╭──

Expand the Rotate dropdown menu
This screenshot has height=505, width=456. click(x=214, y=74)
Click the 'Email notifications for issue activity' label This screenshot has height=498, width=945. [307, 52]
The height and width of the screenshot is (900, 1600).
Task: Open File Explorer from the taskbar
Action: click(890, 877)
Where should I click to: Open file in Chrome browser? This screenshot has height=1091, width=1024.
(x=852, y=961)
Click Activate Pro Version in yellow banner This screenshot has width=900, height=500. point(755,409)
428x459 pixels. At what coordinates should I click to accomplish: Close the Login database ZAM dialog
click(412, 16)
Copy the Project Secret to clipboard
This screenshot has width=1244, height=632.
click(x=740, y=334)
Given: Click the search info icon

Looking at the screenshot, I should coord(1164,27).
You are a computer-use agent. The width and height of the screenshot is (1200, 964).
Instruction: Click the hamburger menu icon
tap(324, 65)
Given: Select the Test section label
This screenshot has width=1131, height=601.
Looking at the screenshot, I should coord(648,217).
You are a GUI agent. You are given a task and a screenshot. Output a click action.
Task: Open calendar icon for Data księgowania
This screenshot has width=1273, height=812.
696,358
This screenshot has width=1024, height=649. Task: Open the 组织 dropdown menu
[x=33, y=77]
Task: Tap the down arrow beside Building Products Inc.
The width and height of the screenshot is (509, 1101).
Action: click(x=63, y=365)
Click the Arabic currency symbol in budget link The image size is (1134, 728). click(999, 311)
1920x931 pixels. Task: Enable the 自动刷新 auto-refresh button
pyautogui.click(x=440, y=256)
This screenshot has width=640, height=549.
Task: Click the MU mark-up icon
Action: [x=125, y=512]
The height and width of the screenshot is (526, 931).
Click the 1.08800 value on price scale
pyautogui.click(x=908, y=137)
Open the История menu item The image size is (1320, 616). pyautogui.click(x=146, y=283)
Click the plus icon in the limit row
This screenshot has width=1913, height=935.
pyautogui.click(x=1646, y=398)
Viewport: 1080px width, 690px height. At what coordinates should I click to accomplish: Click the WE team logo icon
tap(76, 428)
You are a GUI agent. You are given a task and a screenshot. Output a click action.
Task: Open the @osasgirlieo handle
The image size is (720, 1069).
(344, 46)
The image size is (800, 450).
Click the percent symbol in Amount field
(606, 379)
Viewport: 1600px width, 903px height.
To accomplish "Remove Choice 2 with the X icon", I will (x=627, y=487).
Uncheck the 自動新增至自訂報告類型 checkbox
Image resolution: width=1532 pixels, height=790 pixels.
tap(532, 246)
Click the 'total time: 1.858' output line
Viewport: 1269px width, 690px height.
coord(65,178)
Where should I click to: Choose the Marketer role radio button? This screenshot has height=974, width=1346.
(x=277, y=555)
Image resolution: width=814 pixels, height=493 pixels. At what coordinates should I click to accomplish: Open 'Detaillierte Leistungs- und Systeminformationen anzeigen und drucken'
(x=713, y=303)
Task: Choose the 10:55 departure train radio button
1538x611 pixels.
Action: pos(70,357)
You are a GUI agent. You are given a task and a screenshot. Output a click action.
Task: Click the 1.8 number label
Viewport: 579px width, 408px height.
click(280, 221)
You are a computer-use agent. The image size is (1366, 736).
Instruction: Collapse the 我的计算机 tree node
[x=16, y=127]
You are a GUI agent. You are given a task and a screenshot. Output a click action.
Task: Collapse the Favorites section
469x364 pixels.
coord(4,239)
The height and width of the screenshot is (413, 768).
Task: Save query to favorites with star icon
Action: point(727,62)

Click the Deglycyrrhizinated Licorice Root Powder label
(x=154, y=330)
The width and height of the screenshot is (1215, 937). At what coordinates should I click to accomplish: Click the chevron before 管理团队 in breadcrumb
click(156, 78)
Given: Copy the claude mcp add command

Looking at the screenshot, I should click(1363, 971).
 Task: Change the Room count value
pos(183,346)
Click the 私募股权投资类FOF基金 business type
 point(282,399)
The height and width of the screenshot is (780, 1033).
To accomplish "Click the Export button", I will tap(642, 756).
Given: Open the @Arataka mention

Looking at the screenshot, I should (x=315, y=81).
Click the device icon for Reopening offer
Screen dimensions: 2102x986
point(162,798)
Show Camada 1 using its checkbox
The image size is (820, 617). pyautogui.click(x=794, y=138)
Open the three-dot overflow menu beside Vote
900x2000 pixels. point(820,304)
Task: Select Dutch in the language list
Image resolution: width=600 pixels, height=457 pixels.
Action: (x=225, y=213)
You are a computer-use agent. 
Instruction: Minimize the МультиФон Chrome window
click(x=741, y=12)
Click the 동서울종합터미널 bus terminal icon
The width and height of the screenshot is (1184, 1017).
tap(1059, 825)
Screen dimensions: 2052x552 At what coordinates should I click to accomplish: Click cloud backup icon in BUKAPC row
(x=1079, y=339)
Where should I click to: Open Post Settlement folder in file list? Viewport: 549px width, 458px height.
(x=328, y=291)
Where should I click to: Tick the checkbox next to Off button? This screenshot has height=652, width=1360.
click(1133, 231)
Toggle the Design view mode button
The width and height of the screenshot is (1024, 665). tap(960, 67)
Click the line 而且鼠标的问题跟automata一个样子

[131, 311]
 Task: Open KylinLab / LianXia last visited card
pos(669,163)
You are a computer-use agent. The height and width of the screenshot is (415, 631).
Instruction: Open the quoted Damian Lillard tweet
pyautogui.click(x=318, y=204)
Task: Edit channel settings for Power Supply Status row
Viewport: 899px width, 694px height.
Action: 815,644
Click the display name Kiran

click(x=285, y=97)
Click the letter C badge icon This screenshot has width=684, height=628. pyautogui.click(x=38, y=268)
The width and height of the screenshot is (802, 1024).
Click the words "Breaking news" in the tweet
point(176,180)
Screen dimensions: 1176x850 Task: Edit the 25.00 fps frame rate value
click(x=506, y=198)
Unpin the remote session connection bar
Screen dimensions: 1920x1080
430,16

╰──

→ What the exercise asks:
Set down again, word for word, the stretch of records from the line with "Click the plus icon in the limit row" to the line with "Task: Open the @osasgirlieo handle", both of those lines included.

→ Exercise solution:
Click the plus icon in the limit row
This screenshot has width=1913, height=935.
pyautogui.click(x=1646, y=398)
Viewport: 1080px width, 690px height. At what coordinates should I click to accomplish: Click the WE team logo icon
tap(76, 428)
You are a GUI agent. You are given a task and a screenshot. Output a click action.
Task: Open the @osasgirlieo handle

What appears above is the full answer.